(C.P.J.) Mooney was a newspaperman’s newspaperman. He would, if necessary, throw out features and even advertisements to make room for news. Incidentally, under his editorship, the Commercial Appeal not only attained the biggest circulation in the South but it probably reached its all-time high for profits. News-room reports had it that, one year, the paper paid dividends of sixty-four percent! Maybe Mooney had the right idea after all — give the public a newspaper, thorough, fair and interesting, and all these other things, including profits, shall be added unto you.

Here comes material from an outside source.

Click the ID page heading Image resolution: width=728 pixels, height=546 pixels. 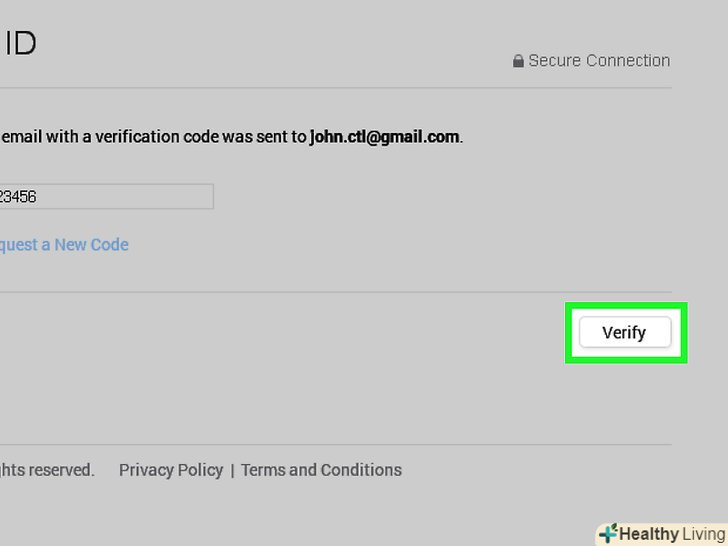point(20,45)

People would buy a copy of the Memphis afternoon newspapers with their heavy headlines about some tragedy, read the story and then remark: “Well, let’s wait and see what the Commercial Appeal says in the morning.

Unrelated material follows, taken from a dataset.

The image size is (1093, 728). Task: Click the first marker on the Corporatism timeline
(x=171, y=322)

“Get the story first but get it right” was one of Mooney’s mottoes. On the wall of the office hung this:
“The three essentials of reporting: First, Accuracy; Second, Accuracy; Third, Accuracy.” — From “Cub Reporter” by Boyce House, 1947.
Charles Patrick Joseph Mooney is still regarded as the greatest editor of The Commercial Appeal, the daily newspaper of Memphis. He died in 1926, a full decade before the paper became a link in the Scripps chain. Mooney ran the newspaper, but he kept the title of managing editor. Nobody held the title of “editor” or “editor-in-chief.”